Jeudi, la ministre du Travail, Muriel Pénicaud, affirmait sur LCI être "scandalisée" par le "manque de civisme" et l'attitude "défaitiste" des entreprises du secteur ayant décidé d'interrompre leurs chantiers. Dominique Antoniotti grince des dents. "Les employés du BTP ne sont pas des sous-hommes, et nous ne sommes pas de la chair à canon. Nous avons le droit d'avoir la même sécurité que tout le monde."
Georges Mela : "Je vous demande de revenir sur le traitement appliqué aujourd'hui au secteur du bâtiment"
Dans un lettre adressée datée du jeudi 19 mars et adressée au ministre de l'Economie, Bruno LeMaire, Georges Mela, maire de Porto-Vecchio, exprime son soutien aux salariés du BTP.
"Les mesures mises en œuvre par le gouvernement portant sur le soutien aux entreprises durant la crise ont été accueillies avec soulagement par le monde économique", écrit Georges Mela, citant notamment "l’évolution des mécanismes de prise en charge du chômage partiel appliqués aux salariés des entreprises directement frappées par les mesures de restriction de leur activité".
Pour autant, "de nombreuses entreprises, dans des secteurs aussi essentiels que le bâtiment, ne sont pas aujourd’hui concernées par cette mesure et sont actuellement encouragées à poursuivre leur activité", regrette-t-il. Une situation incompréhensible pour les professionnels du bâtiments "et les entreprises qui travaillent en lien étroit avec ce secteur d’activité important pour notre pays", que le maire de Porto-Vecchio espère voir évoluer.

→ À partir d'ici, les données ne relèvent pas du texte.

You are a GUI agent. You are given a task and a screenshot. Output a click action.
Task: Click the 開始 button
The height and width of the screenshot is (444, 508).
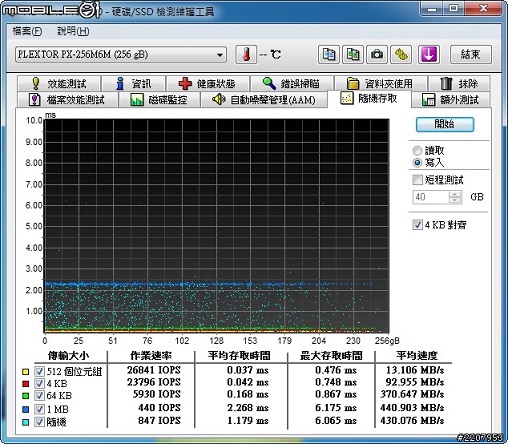click(445, 124)
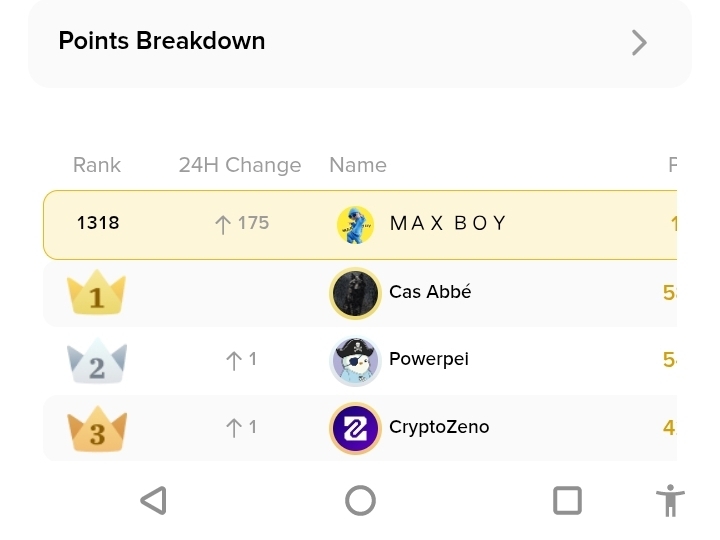Tap the 24H Change column header
This screenshot has width=720, height=540.
tap(240, 165)

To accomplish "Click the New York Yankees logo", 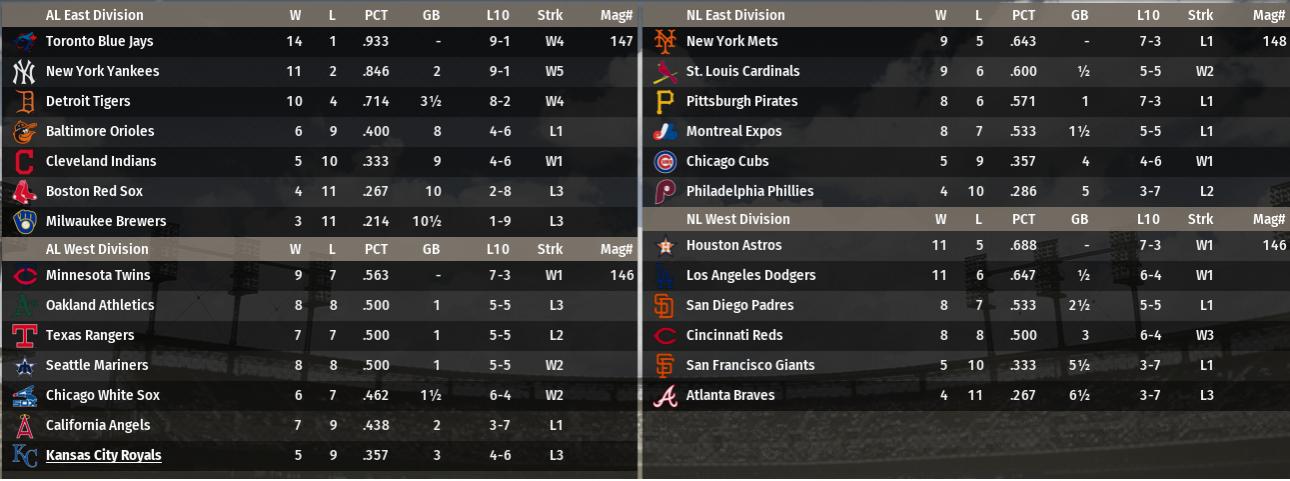I will point(24,72).
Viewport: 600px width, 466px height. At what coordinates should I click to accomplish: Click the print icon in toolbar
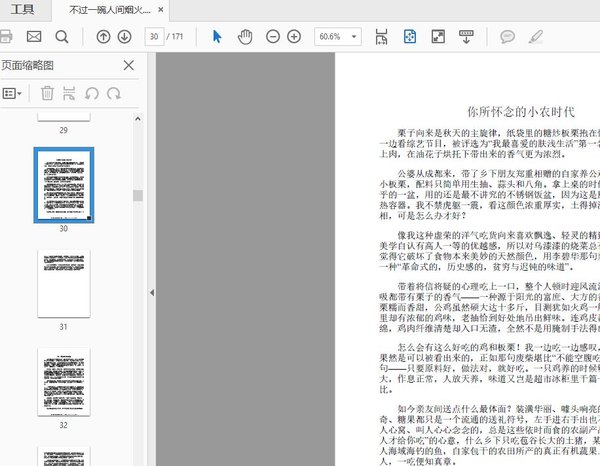pyautogui.click(x=6, y=37)
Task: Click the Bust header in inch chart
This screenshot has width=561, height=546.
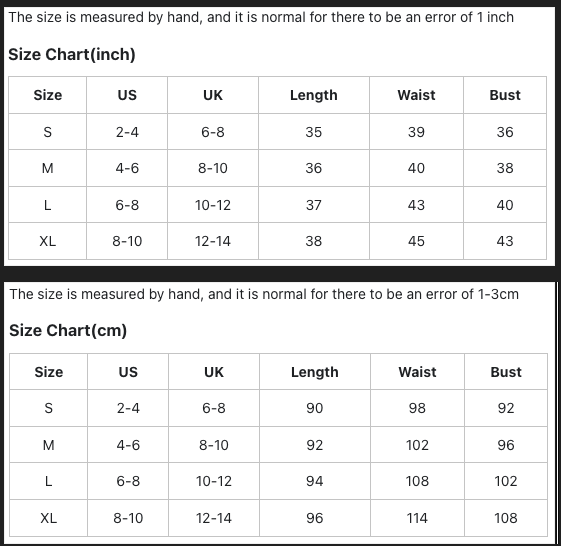Action: [x=505, y=95]
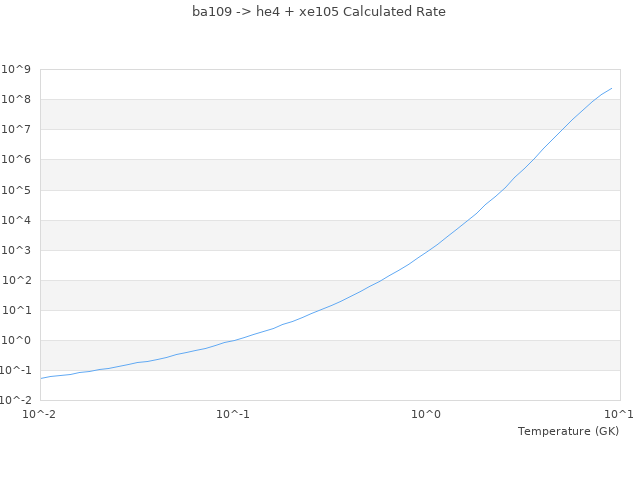
Task: Click the left starting point of the blue curve
Action: [41, 378]
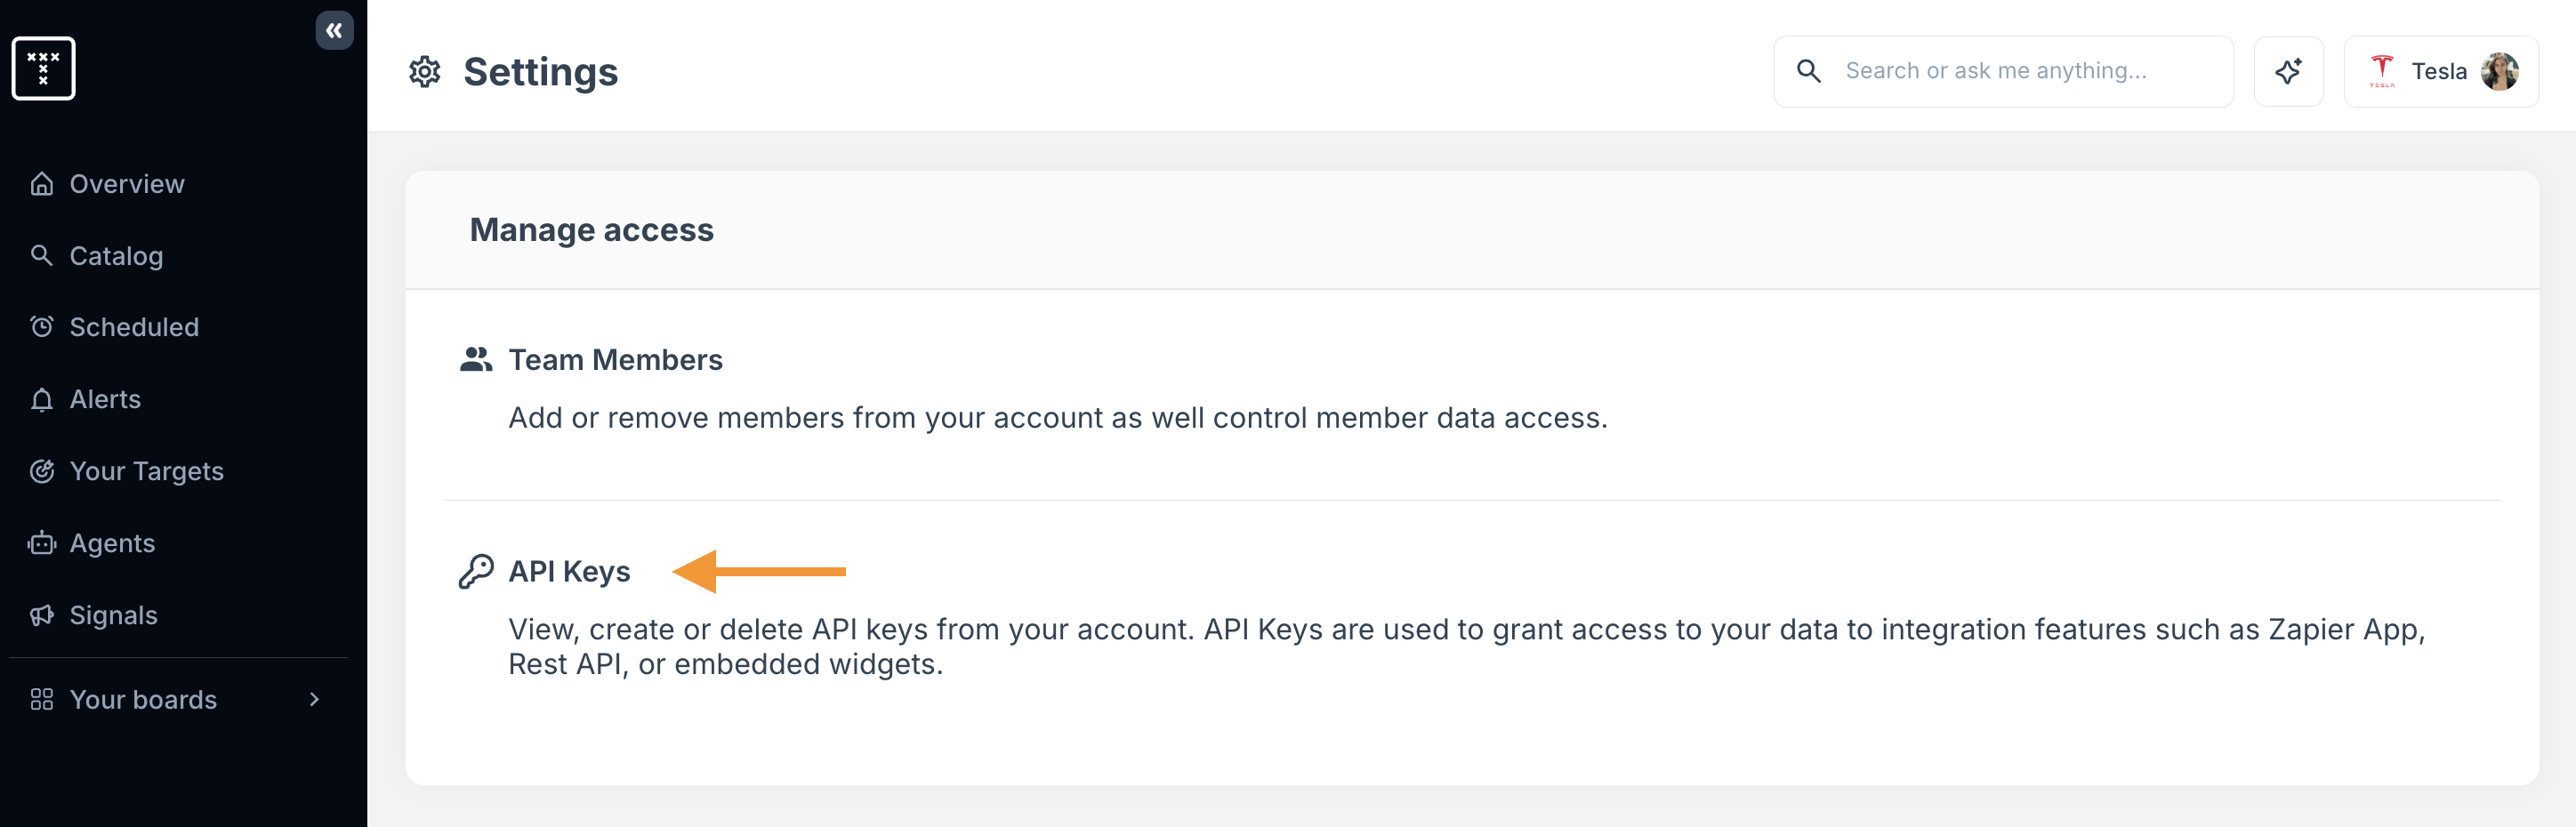Click the Team Members people icon
The height and width of the screenshot is (827, 2576).
coord(477,359)
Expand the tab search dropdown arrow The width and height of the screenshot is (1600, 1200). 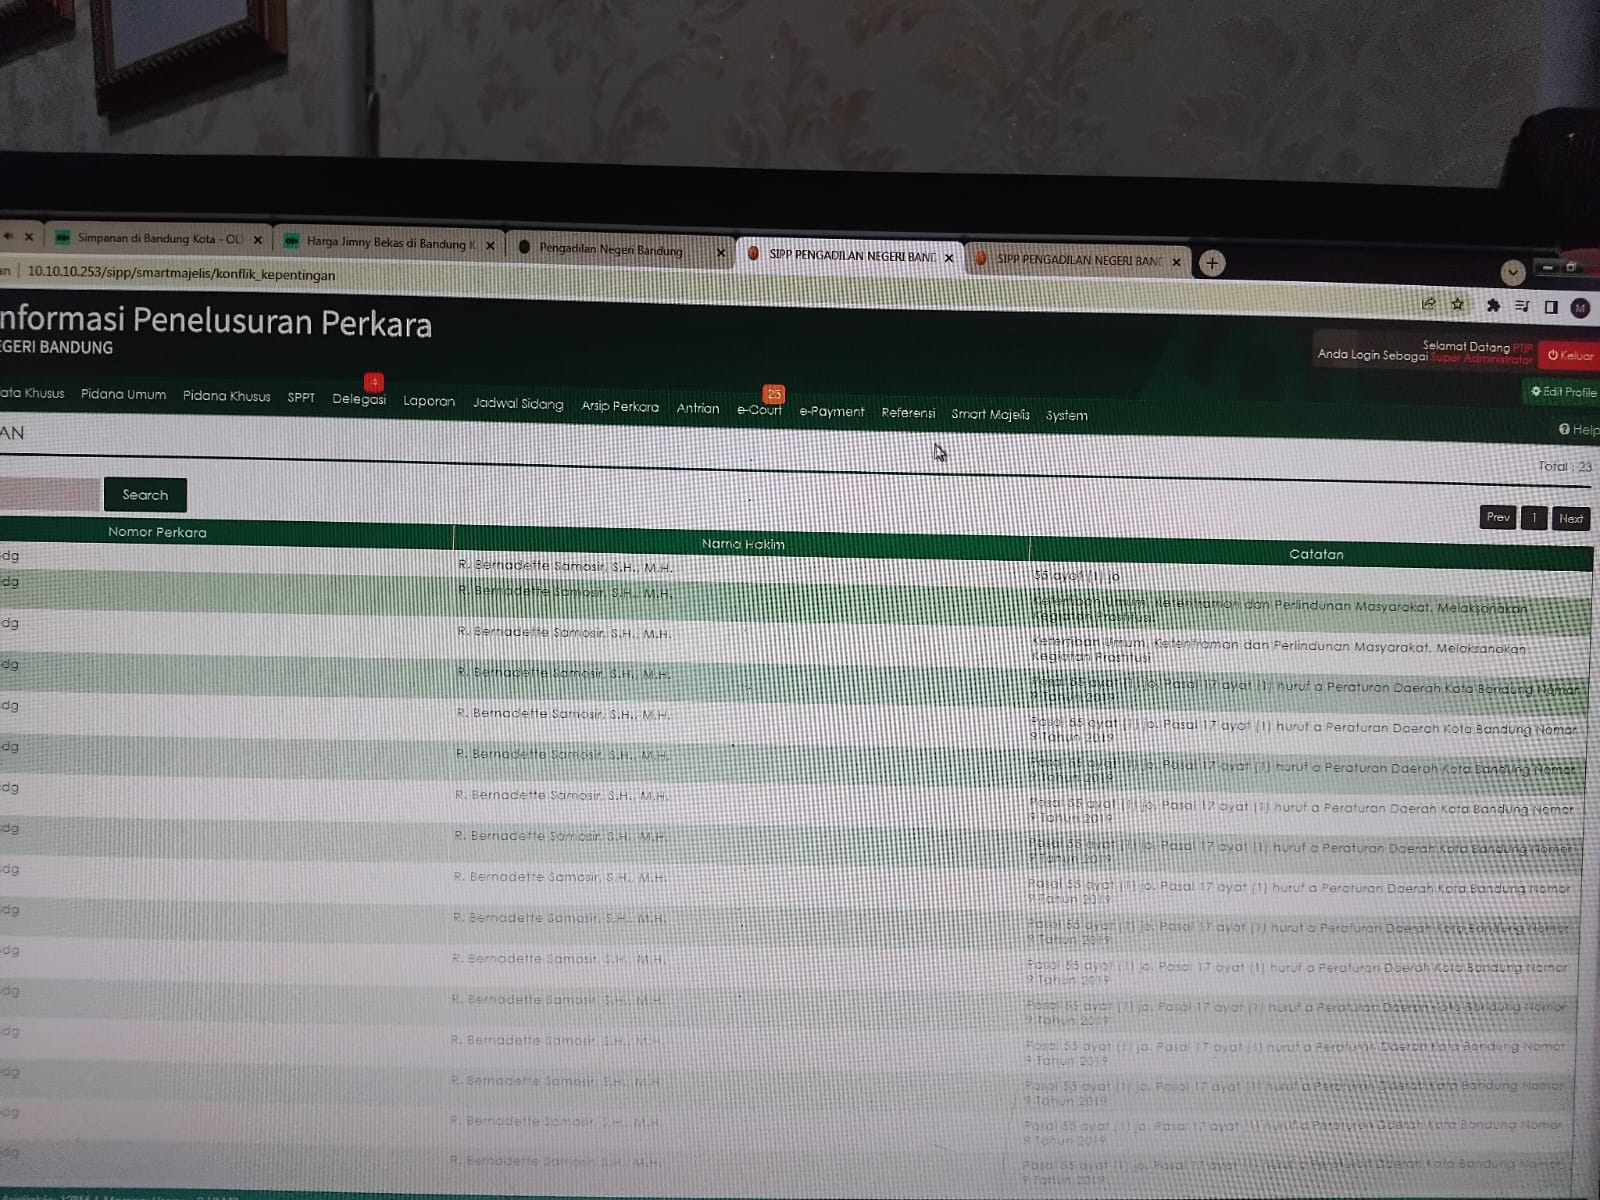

"Je vous demande, et j’enjoins mes collègues maires et président d’EPCI de relayer mon propos, de revenir sur le traitement appliqué aujourd’hui au secteur du bâtiment, de lui permettre d’accéder aux mêmes droits accordés aux autres entreprises pour que ses employés puissent bénéficier d’une juste protection, tant du point de vue de leur santé que de leur condition économique".